Je ne parle pas toujours de toi. Même si c’est tentant.
Ah ben tu m’apprends son décès ! Ici à Maurice je n’ai pas toutes les nouvelles de France. Je suis chagrin du coup. Valérian a été l’une de mes premières BD de sf alors que j’étais encore au lycée. J’ai apprécié son travail jusqu’au bout personnellement.
Mais bon, comme d’hab, les goûts et les couleurs…
Ah ben, il y a en qui se la coulent douce… Je comprends parfaitement les fans qui l’ont découvert dans Pilote et qui ont voyagé avec lui.
Deuxième cyclone en ce moment néanmoins…
C’est ce que je me suis dit en écoutant les infos :-) Ce n’est pas la meilleure saison.
Quel étonnant contraste entre le ton désenchanté du billet et la tendresse vibrante qui transparait dans le dessin d’hommage… je me demande si, quand on dessine, on n’a pas toujours douze ans ?

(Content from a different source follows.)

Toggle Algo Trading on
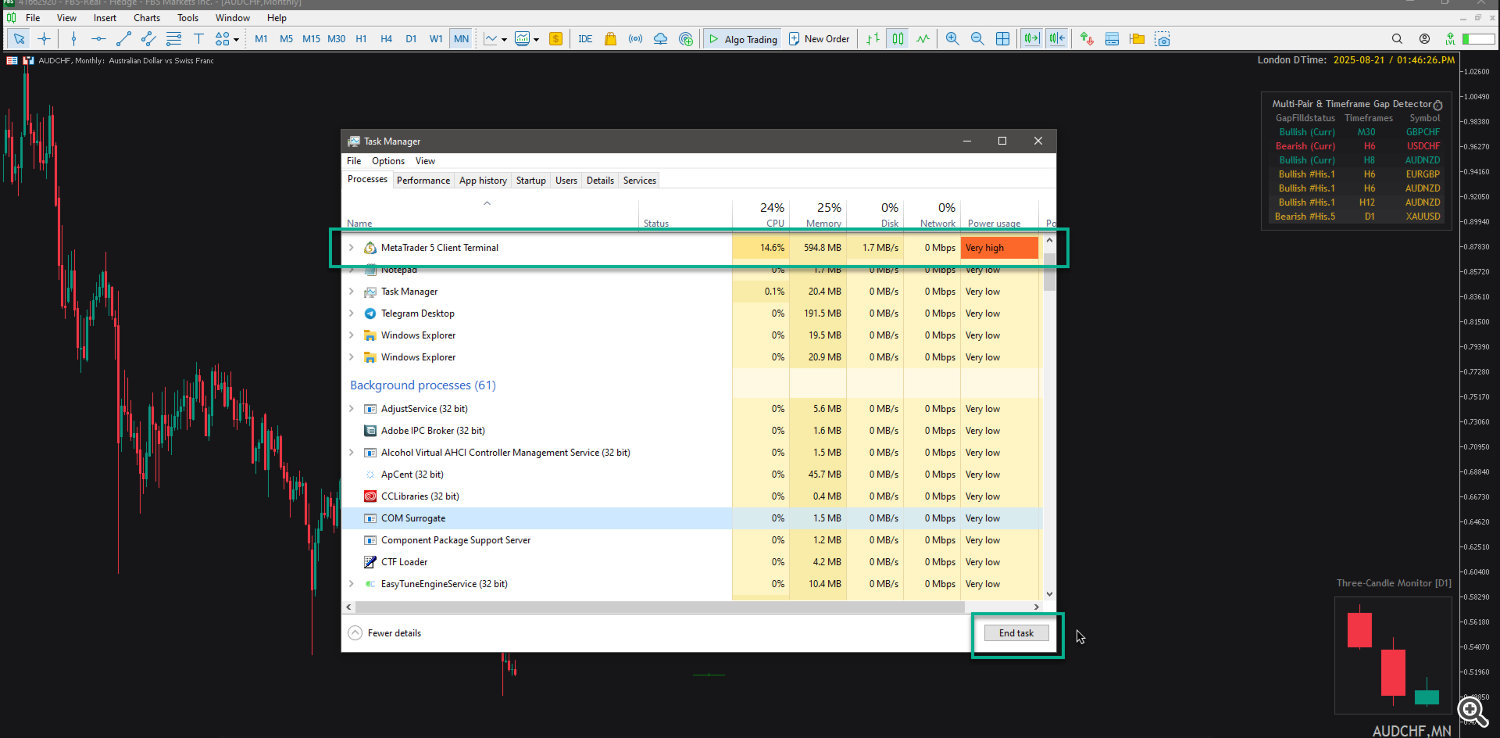Screen dimensions: 1500x738 742,38
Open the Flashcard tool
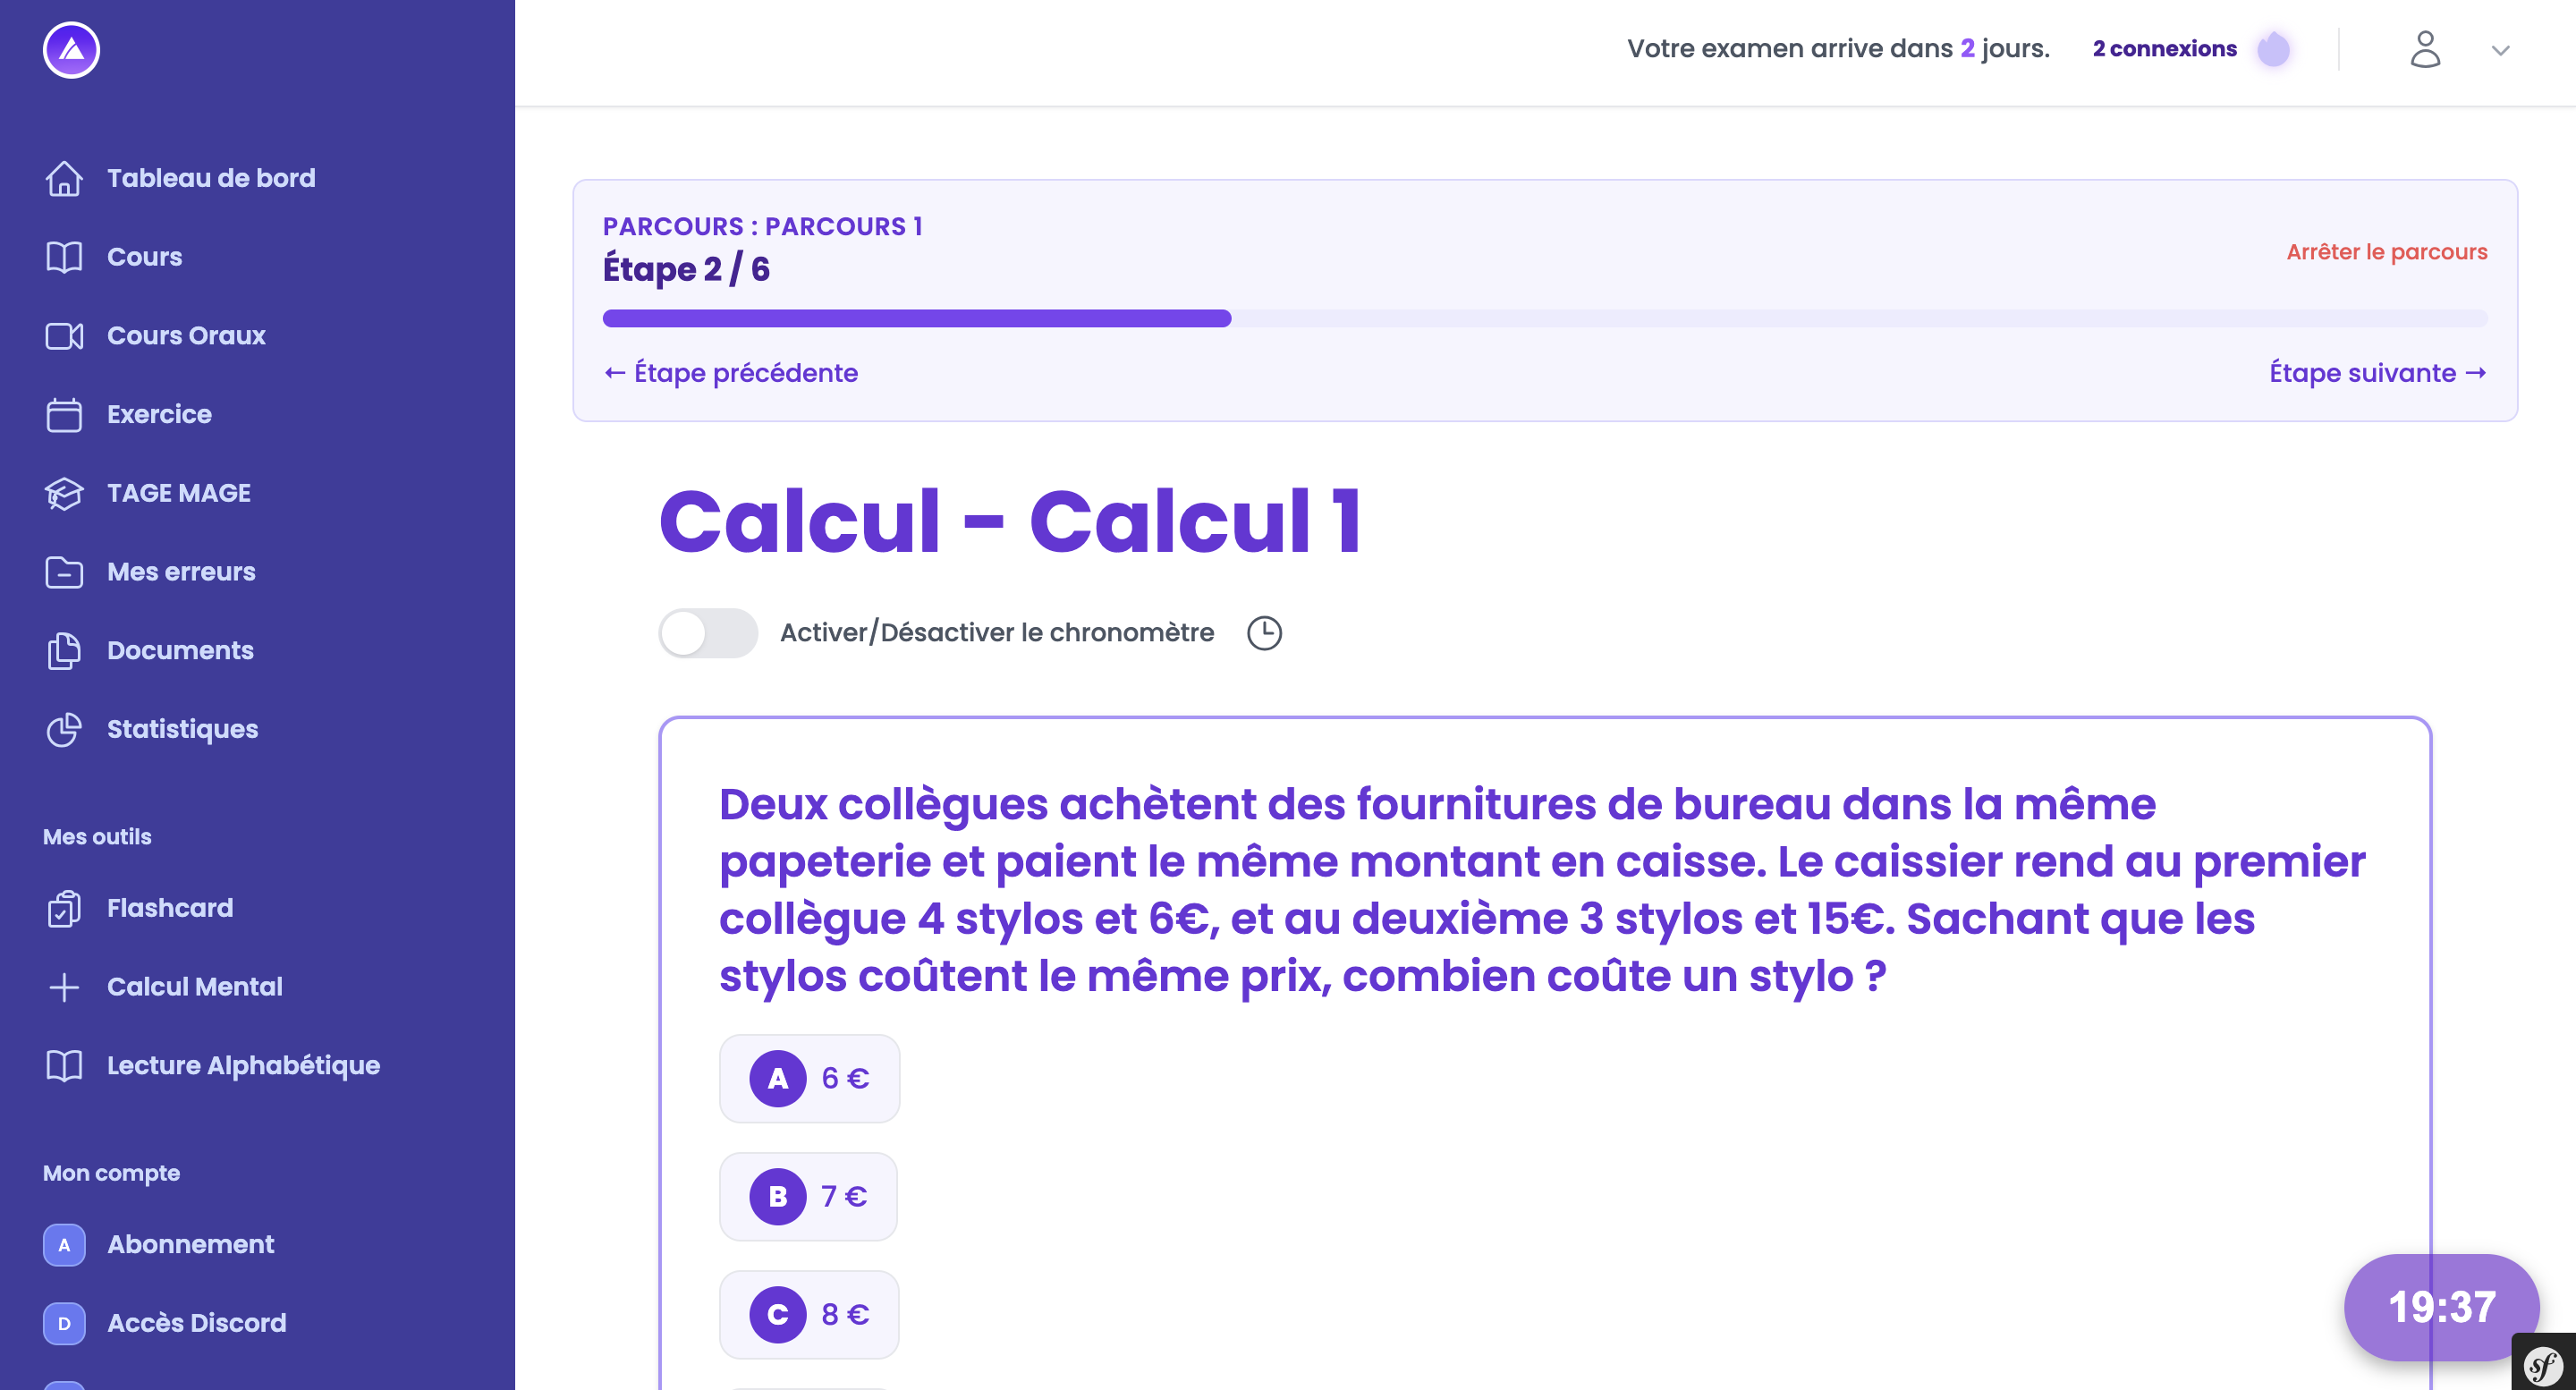Screen dimensions: 2576x1390 tap(170, 908)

J’avais oublié de mettre un lien vers l’image originale. J’ai quand même un peu galéré à trouver une idée. Même Mézières fait des dessins assez bateau lorsqu’il faut représenter ses persos hors contexte.
Les meilleurs hommages sont toujours en demi-teinte.
PS : ”Bienvenue su Alflolol” , c’est ma madeleine. J’ai un peu lâché l’affaire après ”Métro Châtelet terminus cosmos” . Mais bon, c’est la vie.
Tu as arrêté au bon moment. Tes souvenirs ne seront pas gâchés par des personnages qui semblent cibler le public jeunesse plus qu’autre chose.
Ton texte est un bijou,sincère assurément,et reflet probablement partagé…Mélancolique Ne pas savoir que dire,être à sec…Une émotion,c’est aussi cela,non?ditJ’ai bien peur d’avoir lu et aimé ce bon vieux scrameustache…
Merci Julien. Bon, on va oublier les Galaxiens.